Note: Ray asked me to post this on his behalf...
OK… I was born (1969), breed, live and will probably be buried in Philadelphia. My father played drums in various combos that would play up and down our part of the East Coast. My mother, after countless afternoon jam sessions, dinners consisting of substantial drink followed by multiple sets into the night decided early that music was not something she particularly cared for. My father, who had since given up playing prior to my hatching, maintained a love of the distorted loud tune (more so that he tended to play our family stereo at a volume the speakers were incapable of sustaining). This was generally manifested itself in drunk Saturday afternoon sessions of Janis Joplin, the Rolling Stones, Neil Diamond, Johnny Cash and as the 70s wore on, ABBA, Tony Orlando and Freddie Fender. No matter the year or day these events usually ended with Happy Louie and Julcia's Polka Band. Polka, while perhaps never loved, has been a part of my life since my grandfather sat me on his bar before I reached my first birthday. This performance dates from 1995 but the energetic Louie has been performing since the 50s.
Two of the first albums I ever “owned” were given to me by some aged great aunt. They were Dumb Ditties and Funky Favorites – both collections of novelty tunes. I would bop around to The Purple People Eater, Junk Food Junkie and the like. A stand out then, a still a favorite today is what I suspect is a classic – “Shimmy Shimmy Ko Ko Bop” by Little Anthony.

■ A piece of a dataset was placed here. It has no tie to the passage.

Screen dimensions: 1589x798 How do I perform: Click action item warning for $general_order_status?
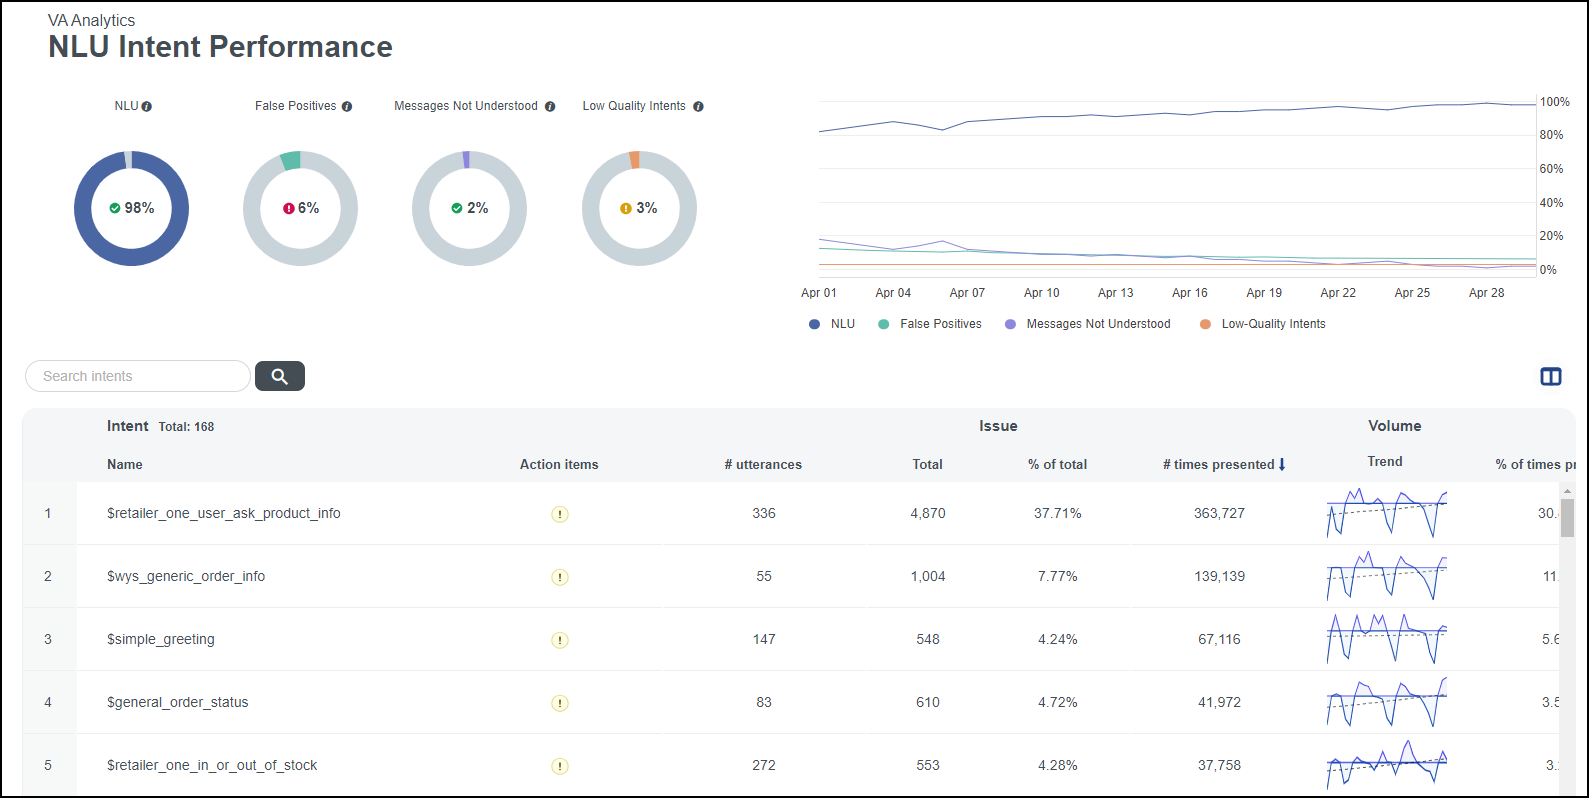coord(560,703)
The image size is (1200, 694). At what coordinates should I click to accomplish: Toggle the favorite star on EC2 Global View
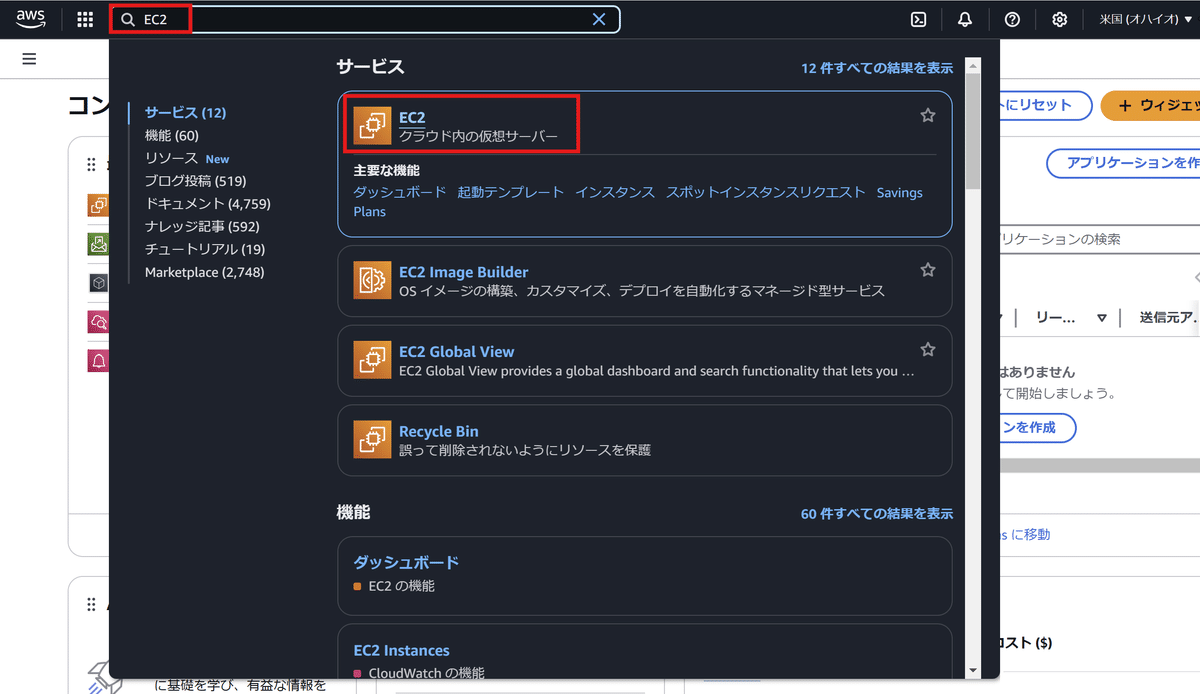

I grew and soon decisions had to be made. At a certain age you are what you listen to. Your choice in listening pleasure was a defining characteristic. In my neck of the woods there was a line drawn between those who worshiped at the altar of Yes, Genesis, Rush and the like and those who embraced Black Sabbath, Deep Purple and their ilk. It was imperative that a side was chosen and, more importantly that a favorite was picked. You couldn’t necessarily have the same favorite as anyone else and your social ranking determined your draft position. For me I fell into the later category and my pick was that combo from Birmingham with the dashing, and fabulous, lead singer wrapped in leather. On another related note this was the first album I very bought on my own and it started a few years of fascination with the metal genre. From Diamond Head, Venom, Axe Witch and lord knows how many other acts. I still cart around boxes of this stuff that only sees the turntable on blurry Saturday nights when Mrs. K. has gone out about by herself. There is a good deal I may be ashamed of but there are also many records I still love.
I was quickly immersed in the listening scene. I wanted to hear new records (though admittedly my palette was narrowly limited). Friends would buy records, we’d trade them and tape them, and move on. One record could result in an additional 8 or 9 once all the trading and taping was done. I have an older cousin (approximately ten years senior) whose house we would visit on holidays and other family functions. When I was younger I would want to run in their yard but now I wanted to thumb through my cousin’s record collection. Two records had an immediate impact and changed the way I would see my musical landscape. Though I was late to the party in both cases I was no longer trapped in the Tolkienesques world of early 80s metal.
By the time of my last year in high school I had seen a number of shows at the Spectrum, the Mann and the Tower Theater. In my senior year I discovered two things – one was City Gardens (folks in the area know what I’m talking about) and that I could get into JC Dobbs without a fake ID. Changed my world… no longer was I subjected to watching a band from rafters, trying to make out who or what was on stage. Now I could easily stand just feet from the band and feel their sweat. The first act I ever saw at Dobbs was described as cross between T-Rex and the Rolling Stones. Not sure if it was apt, or if they are really any good, but they worked for me at the time and take me back to some glorious days.
I also saw what I still consider the best most fun band I’ve ever seen. Probably saw them more than anyone else (they seemed to play Philly every four or five months).
Quickly to seven and I’m not into really that far into the 90s where I discovered and loved so much. Still I’m treating this as an inspirational list – which is odd as the Velvet Underground is glaringly omitted. But as much as I love them they were always an artifact… a lovely and amazing piece of history. I knew they somehow encompassed a good deal of what I found myself looking for in music. I will however end this list of eight with a track from a band that owed a great deal Reed and Company. Luna (more so than Galaxie 500) has never been far from my turntable from the time their first album came out to the present. They could be epically subdued.
Looking back at the list I don’t think I’d consider them all my favorites, but at the time they were all game changers in one way or the other.
If I were to bring a book it would be Joseph Mitchell’s “Up at the Old Hotel”. An incredible collection of portraits and characters that made me nostalgic for a time I never experienced.